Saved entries
────────────────────
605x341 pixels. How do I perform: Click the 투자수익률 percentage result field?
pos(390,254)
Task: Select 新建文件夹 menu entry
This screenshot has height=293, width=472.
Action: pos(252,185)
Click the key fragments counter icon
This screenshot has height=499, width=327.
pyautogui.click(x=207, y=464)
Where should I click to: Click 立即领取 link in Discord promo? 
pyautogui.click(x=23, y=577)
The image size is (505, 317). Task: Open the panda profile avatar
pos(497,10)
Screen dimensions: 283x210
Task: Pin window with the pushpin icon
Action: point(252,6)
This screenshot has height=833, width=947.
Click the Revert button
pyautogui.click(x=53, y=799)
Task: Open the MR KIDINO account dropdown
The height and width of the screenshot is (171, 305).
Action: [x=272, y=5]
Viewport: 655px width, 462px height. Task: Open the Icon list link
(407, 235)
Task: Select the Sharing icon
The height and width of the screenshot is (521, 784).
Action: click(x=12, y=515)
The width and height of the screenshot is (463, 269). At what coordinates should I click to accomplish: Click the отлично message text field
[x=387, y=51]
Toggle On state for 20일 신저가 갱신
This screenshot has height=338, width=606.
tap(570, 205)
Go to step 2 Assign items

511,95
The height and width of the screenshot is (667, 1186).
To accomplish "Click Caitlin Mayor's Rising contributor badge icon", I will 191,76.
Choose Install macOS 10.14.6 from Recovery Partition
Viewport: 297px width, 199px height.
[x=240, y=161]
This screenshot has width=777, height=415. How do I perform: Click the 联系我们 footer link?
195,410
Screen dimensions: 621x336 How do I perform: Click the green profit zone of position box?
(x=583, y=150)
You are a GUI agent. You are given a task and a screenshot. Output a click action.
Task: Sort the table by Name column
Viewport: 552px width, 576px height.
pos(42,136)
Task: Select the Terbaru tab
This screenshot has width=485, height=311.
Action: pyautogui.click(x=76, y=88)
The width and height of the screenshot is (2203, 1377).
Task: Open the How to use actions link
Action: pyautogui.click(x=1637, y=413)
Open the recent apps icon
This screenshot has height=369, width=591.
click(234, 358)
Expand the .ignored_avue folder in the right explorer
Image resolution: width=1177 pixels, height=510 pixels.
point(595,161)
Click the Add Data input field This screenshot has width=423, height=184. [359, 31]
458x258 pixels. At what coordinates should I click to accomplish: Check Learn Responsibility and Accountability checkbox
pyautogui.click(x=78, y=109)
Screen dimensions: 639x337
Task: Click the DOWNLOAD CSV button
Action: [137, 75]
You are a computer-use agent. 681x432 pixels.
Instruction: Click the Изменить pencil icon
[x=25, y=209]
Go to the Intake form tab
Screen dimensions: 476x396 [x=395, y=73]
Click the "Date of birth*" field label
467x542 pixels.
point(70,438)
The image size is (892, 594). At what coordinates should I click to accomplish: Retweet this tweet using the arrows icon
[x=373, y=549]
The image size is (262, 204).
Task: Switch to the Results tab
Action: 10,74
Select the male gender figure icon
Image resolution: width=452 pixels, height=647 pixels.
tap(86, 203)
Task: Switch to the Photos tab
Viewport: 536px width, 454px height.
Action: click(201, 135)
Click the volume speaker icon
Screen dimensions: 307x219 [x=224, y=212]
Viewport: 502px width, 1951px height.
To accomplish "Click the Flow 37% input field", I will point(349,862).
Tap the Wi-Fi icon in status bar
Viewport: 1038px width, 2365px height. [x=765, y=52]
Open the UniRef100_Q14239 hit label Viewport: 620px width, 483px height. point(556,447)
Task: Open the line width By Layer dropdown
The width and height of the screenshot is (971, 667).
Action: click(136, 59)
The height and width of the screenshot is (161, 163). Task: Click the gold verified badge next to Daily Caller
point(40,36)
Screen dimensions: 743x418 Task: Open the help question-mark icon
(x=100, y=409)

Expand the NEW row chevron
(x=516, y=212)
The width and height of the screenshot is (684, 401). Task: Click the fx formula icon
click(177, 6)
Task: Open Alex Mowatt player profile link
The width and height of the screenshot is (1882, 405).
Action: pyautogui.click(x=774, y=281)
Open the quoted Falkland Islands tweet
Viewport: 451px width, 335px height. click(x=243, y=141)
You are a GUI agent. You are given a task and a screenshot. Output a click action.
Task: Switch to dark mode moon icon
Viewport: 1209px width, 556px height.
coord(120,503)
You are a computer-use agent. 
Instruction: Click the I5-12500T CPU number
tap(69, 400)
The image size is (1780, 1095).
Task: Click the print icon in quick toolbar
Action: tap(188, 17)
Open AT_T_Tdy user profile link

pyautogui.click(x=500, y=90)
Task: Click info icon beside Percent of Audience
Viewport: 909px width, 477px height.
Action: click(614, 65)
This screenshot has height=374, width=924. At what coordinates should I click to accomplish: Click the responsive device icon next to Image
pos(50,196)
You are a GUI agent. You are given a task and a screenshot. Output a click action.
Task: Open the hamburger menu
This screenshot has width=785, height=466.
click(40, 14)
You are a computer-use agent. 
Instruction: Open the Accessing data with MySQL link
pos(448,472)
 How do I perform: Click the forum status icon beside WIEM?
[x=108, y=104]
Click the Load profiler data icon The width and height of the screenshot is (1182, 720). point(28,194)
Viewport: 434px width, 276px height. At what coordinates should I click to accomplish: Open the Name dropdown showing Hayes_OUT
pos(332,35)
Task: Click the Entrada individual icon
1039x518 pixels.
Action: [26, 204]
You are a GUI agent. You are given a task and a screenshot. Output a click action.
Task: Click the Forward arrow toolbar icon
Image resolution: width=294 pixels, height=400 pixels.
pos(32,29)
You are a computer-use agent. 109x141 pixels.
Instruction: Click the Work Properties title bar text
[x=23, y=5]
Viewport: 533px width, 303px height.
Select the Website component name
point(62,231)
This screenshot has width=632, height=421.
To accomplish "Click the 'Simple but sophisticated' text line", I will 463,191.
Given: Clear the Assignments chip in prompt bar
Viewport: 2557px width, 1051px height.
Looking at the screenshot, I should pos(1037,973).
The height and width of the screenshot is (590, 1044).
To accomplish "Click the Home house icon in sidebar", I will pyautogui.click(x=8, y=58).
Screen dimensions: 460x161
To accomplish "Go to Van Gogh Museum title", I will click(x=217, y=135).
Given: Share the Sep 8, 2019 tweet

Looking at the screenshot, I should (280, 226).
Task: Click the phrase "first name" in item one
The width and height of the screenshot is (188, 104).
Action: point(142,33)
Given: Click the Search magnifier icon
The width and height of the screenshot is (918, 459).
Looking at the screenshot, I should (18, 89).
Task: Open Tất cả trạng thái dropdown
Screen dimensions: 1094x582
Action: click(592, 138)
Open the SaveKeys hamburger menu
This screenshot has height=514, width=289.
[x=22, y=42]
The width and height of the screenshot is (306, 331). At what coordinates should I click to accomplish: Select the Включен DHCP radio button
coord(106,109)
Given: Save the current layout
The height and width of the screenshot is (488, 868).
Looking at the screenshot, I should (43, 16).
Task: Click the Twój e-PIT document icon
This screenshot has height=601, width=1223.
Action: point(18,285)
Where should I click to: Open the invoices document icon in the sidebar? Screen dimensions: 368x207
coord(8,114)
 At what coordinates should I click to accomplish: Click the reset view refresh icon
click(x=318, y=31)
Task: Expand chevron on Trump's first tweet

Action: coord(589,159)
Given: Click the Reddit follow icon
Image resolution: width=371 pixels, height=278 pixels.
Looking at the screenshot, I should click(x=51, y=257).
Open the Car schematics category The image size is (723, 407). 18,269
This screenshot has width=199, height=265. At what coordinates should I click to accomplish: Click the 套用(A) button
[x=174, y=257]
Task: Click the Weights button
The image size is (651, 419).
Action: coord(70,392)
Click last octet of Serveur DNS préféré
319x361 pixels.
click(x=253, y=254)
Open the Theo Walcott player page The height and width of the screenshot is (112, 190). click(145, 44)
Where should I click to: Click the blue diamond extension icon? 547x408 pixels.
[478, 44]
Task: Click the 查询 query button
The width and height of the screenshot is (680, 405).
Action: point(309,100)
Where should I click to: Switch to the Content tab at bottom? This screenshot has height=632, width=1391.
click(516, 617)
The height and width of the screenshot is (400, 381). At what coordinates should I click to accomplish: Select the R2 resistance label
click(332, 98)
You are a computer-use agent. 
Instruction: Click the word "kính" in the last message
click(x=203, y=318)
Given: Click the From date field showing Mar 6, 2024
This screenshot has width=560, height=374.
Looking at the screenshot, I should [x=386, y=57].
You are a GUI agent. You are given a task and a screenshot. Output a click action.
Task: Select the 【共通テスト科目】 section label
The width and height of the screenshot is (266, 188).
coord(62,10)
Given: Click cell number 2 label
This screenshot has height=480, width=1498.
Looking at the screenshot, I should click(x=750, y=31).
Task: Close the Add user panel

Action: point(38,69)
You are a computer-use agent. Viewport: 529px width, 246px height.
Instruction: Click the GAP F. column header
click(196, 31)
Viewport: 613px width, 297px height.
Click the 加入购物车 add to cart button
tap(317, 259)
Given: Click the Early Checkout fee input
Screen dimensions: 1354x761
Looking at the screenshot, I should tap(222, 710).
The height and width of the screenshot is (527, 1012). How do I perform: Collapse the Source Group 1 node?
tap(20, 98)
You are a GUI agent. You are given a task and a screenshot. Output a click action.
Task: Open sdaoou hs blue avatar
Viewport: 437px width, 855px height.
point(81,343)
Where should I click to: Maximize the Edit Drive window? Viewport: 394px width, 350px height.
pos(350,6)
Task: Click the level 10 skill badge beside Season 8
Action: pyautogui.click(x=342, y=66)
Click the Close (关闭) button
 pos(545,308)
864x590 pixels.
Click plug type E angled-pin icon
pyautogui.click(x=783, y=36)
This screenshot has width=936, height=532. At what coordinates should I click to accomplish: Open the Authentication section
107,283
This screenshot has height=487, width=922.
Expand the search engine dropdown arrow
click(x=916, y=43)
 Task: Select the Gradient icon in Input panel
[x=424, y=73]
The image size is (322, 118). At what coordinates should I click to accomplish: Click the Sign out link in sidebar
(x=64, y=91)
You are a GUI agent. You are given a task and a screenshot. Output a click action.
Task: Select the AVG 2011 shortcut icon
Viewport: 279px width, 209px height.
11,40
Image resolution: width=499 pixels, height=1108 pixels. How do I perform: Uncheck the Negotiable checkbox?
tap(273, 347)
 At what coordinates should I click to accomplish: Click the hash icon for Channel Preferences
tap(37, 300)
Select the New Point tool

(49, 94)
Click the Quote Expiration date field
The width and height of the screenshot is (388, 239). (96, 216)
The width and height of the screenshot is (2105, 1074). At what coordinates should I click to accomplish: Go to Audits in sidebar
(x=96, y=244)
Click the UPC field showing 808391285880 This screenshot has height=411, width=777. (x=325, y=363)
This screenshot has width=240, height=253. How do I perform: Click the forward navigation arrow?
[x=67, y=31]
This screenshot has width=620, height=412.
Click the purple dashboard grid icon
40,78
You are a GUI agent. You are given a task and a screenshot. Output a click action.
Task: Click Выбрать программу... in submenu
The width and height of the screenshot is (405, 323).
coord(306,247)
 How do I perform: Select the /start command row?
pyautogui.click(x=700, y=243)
────────────────────
Format everything from the line containing "Task: Open Alex Mowatt player profile link" down to the line containing "pyautogui.click(x=500, y=90)" in the data as a Markdown table with the columns No. and Text, numbering each line and leaving out blank lines.

• **Completed exercise**
| No. | Text |
|---|---|
| 1 | Task: Open Alex Mowatt player profile link |
| 2 | The width and height of the screenshot is (1882, 405). |
| 3 | Action: pyautogui.click(x=774, y=281) |
| 4 | Open the quoted Falkland Islands tweet |
| 5 | Viewport: 451px width, 335px height. click(x=243, y=141) |
| 6 | You are a GUI agent. You are given a task and a screenshot. Output a click action. |
| 7 | Task: Switch to dark mode moon icon |
| 8 | Viewport: 1209px width, 556px height. |
| 9 | coord(120,503) |
| 10 | You are a computer-use agent.  |
| 11 | Instruction: Click the I5-12500T CPU number |
| 12 | tap(69, 400) |
| 13 | The image size is (1780, 1095). |
| 14 | Task: Click the print icon in quick toolbar |
| 15 | Action: tap(188, 17) |
| 16 | Open AT_T_Tdy user profile link |
| 17 | pyautogui.click(x=500, y=90) |